▶ **TASK TO CARRY OUT**: Copy the stretch of the material from the line containing "The image size is (800, 599)." through the end, character for character.

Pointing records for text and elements

------------------------------------------------

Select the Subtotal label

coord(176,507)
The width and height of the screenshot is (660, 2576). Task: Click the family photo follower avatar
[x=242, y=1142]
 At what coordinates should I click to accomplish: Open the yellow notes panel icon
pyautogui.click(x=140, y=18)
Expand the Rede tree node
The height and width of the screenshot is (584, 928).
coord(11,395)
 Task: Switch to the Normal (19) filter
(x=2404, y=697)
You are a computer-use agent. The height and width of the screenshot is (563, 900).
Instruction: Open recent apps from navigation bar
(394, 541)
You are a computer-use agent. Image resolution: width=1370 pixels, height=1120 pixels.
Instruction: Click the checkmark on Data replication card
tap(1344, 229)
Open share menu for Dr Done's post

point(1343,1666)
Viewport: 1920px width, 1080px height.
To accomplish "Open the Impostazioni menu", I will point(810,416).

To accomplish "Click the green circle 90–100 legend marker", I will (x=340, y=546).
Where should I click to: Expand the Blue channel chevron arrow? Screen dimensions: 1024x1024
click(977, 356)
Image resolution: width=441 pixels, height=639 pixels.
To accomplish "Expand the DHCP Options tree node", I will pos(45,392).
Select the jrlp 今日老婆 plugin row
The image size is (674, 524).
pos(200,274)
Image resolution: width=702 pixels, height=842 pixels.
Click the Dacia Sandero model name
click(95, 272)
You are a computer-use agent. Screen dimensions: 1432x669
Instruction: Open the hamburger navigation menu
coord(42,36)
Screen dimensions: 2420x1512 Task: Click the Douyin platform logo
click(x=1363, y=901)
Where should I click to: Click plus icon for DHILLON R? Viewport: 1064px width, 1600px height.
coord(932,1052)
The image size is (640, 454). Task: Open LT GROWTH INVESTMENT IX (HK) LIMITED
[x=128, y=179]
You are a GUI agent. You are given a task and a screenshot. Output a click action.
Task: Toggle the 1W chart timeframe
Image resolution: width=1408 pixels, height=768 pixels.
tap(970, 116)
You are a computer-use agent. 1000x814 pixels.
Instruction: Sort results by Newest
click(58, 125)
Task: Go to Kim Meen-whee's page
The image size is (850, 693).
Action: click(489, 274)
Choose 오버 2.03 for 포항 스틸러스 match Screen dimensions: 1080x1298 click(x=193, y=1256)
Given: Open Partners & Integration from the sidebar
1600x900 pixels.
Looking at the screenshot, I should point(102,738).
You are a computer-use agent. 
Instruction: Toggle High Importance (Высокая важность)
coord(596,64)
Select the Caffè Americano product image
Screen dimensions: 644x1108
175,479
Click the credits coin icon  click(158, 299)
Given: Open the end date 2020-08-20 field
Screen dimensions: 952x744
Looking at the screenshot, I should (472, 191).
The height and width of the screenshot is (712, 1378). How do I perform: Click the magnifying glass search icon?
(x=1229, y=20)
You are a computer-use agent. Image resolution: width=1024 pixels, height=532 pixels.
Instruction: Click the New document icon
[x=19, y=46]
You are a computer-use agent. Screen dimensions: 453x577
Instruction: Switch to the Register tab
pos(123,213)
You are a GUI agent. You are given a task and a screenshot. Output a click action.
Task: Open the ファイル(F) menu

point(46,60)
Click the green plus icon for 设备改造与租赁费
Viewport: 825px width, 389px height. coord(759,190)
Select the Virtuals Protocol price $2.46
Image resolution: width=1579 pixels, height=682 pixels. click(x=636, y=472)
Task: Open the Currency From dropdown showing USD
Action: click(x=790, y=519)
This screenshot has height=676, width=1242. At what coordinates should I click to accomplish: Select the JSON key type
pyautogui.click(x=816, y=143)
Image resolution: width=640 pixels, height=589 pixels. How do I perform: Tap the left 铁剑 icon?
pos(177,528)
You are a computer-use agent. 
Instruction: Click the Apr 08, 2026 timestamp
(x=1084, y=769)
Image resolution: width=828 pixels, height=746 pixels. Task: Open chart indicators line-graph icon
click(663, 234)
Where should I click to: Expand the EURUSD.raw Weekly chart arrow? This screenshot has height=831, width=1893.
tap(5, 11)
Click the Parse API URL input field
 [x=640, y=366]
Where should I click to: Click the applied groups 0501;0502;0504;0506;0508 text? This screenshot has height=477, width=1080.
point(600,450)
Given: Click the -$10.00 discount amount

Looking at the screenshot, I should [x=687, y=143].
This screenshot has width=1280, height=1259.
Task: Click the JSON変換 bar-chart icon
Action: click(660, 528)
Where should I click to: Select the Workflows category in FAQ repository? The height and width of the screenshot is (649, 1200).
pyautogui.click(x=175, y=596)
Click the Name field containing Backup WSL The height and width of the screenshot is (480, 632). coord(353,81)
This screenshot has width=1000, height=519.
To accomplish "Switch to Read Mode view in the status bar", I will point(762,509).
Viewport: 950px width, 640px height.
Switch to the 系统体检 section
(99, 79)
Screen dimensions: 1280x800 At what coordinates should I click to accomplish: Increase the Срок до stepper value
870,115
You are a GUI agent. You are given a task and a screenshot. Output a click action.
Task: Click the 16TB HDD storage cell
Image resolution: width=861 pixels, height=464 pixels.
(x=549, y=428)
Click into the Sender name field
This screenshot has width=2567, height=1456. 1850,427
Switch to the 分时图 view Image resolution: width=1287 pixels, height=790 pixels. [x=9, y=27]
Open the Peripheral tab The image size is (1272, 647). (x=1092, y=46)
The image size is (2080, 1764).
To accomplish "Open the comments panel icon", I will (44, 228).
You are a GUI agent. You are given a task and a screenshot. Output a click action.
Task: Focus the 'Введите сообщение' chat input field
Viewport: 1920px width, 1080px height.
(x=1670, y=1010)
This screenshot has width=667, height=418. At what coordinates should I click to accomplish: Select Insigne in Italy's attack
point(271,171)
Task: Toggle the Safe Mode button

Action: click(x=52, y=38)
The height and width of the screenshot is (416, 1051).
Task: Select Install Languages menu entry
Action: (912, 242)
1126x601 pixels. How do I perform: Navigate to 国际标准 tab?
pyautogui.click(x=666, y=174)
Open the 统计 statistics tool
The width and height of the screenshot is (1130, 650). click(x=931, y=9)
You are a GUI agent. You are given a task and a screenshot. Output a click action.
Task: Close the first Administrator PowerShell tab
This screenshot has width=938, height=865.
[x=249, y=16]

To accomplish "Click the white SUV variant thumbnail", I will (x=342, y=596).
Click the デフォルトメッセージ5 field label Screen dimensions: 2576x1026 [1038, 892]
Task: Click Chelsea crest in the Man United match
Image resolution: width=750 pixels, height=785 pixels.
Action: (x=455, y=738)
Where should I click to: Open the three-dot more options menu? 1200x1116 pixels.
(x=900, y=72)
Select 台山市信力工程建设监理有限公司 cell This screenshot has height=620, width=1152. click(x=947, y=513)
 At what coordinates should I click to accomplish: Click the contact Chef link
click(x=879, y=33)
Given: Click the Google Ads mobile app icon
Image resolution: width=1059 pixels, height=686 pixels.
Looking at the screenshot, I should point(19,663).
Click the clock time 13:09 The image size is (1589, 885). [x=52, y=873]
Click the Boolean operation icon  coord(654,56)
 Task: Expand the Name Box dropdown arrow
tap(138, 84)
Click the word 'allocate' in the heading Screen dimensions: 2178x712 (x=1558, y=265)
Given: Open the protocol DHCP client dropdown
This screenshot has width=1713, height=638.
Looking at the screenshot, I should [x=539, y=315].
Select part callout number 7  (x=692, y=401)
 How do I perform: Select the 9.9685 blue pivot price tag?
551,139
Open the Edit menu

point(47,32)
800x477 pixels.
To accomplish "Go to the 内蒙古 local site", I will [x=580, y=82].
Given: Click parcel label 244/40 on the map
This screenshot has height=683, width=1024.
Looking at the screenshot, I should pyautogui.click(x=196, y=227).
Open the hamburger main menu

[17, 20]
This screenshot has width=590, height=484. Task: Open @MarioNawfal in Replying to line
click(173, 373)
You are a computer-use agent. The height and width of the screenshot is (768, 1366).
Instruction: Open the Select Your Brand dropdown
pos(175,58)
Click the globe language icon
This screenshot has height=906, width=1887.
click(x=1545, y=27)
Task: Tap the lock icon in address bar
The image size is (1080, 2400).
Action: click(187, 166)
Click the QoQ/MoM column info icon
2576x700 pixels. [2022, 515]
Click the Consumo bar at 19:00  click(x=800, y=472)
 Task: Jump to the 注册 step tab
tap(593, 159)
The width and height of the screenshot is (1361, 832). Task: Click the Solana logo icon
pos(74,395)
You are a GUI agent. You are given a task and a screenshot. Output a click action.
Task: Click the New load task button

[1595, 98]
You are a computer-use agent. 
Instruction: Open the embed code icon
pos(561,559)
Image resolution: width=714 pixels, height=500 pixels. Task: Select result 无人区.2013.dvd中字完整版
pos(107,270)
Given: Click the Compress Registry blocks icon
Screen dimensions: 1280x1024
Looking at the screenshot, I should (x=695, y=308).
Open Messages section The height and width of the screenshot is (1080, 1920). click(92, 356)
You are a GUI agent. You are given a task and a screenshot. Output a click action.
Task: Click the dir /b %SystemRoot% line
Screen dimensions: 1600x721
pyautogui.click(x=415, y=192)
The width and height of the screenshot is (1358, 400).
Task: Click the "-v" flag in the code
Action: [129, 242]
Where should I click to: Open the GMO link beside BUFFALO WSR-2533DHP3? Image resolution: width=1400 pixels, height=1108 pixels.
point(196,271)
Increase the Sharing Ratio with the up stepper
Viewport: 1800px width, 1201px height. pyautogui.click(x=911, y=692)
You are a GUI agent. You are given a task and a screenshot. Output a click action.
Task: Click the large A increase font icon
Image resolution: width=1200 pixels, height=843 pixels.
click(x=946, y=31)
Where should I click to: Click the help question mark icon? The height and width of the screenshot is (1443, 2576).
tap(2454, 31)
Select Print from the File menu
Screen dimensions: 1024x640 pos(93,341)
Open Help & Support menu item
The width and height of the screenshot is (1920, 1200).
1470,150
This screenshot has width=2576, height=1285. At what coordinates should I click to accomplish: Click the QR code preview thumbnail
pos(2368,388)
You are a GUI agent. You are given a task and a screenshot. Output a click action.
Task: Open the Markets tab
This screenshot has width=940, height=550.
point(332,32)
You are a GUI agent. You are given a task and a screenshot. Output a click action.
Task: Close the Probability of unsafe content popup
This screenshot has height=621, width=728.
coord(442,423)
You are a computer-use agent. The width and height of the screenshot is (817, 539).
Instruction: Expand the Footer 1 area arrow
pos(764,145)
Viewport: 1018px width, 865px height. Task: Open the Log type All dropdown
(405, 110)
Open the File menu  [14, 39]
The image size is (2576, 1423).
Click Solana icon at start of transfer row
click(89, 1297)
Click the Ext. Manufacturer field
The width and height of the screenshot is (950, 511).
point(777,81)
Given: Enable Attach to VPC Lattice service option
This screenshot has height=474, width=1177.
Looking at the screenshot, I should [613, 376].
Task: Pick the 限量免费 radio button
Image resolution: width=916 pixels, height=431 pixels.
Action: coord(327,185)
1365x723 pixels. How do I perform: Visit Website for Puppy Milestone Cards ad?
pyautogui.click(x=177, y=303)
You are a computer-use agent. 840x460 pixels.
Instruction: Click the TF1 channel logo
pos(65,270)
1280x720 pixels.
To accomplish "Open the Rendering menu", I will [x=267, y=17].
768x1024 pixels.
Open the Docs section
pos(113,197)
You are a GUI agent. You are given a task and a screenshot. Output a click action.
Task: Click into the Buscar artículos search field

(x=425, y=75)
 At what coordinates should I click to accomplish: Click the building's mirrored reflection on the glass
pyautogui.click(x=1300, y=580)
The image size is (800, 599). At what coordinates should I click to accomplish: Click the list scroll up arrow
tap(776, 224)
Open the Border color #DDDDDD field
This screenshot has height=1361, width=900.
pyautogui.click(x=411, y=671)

------------------------------------------------

▶ **ANSWER TO THIS TASK**:
The image size is (800, 599). At what coordinates should I click to accomplish: Click the list scroll up arrow
tap(776, 224)
Open the Border color #DDDDDD field
This screenshot has height=1361, width=900.
pyautogui.click(x=411, y=671)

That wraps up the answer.